Vous pointez l’importance du numérique dans ce mouvement de frugalité…L’enjeu est de se demander comment intégrer le monde numérique au monde physique ? Comment les entreprises peuvent utiliser la technologie pour connecter les mondes réel et numérique ? Une entreprise californienne a ainsi développé un capteur sans fil, que l’on plante dans le sol, et qui donne des informations détaillées sur les conditions de température, d’humidité, etc. Cela permet aux agriculteurs de réduire l’usage d’eau, d’engrais et d’électricité, tout en augmentant la production et la qualité des produits. La Silicon Valley connaît des problèmes de sécheresse mais des besoins en alimentation grandissants. Le besoin, c’est ici de faire mieux avec moins. Cette solution est tout à fait frugale : elle propose un retour sur investissement de 9 mois aux agriculteurs et se compose de composants open source qui font qu’elle n’est donc pas réservée aux grandes firmes agricoles.
Certes, mais l’innovation est souvent réservée aux personnes ou aux sociétés qui ont les moyens d’investir ?
Les coûts liés à l’innovation sont en train de chuter, grâce aux fablabs, aux imprimantes 3D… Tout ce qui est du domaine des puces, des capteurs (comme les capteurs Arduino), des composants électroniques à moins de 20 dollars… est également en train de se démocratiser, ce qui fait qu’il n’y a plus de barrière pour innover. Tout le monde peut être entrepreneur et innover.
Le vrai coût de l’innovation, c’est le temps. Cela se quantifie facilement, mais c’est difficile à optimiser. Un entrepreneur aujourd’hui doit vraiment accorder un maximum d’importance à la gestion de son temps. Lever des fonds, attirer des investisseurs, recruter, on peut le faire. Mais le vrai challenge, c’est d’arriver à faire mieux avec moins, à faire mieux et plus avec le temps limité que l’on a. Il faut en tout instant penser frugal.
Comment voyez-vous votre rôle ? Ecrivain ? Consultant ?

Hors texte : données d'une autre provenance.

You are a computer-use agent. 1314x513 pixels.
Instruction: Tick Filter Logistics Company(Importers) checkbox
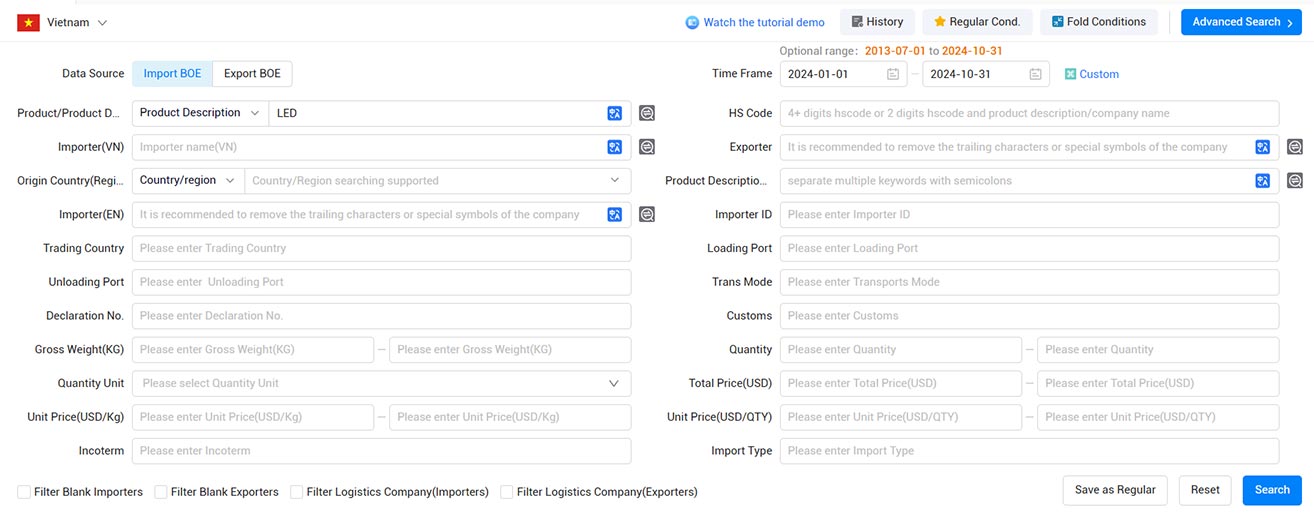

Mon métier n’est pas de conseiller les dirigeants d’entreprise ou de start-up. J’essaie de donner une aide morale, de montrer où est la valeur que les entreprises peuvent créer. Je suis avant tout écrivain et conférencier, et mon rôle est de valoriser des projets et des solutions innovantes.
J’offre des idées, des conseils à des entrepreneurs avec lesquels je me sens à l’aise. Il faut que le courant passe, et qu’il y ait un impact économique, social ou sociétal. Si c’est le cas, en tant qu’ancien consultant, je m’intéresse au modèle économique, voir s’il peut être intéressant, quelle valeur il peut apporter aux gens, quel impact positif il peut avoir sur le plan social ou environnemental.

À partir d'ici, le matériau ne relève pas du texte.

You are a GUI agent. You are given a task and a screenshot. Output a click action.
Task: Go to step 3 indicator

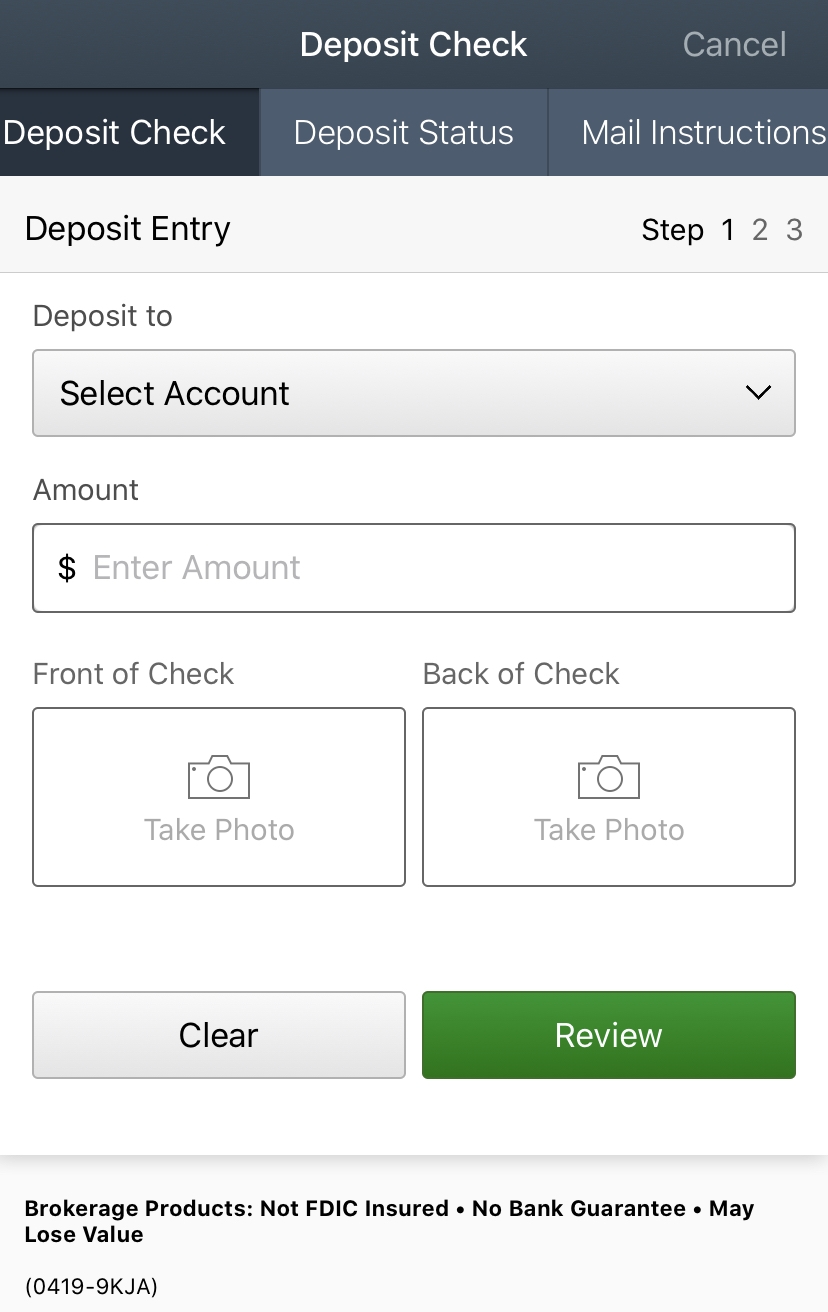tap(794, 230)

Une sorte de Robin des bois des temps modernes ?
Il y a un côté héroïque, l’idée de « sauver » le monde. Mais je ne vole pas ! L’idée que je défends, c’est de prendre ce qui est l’apanage d’une élite et de l’apporter à la masse. La démocratisation, c’est ce qui me plaît.
Pour aller plus loin
L’innovation Frugale : Comment faire mieux avec moins ?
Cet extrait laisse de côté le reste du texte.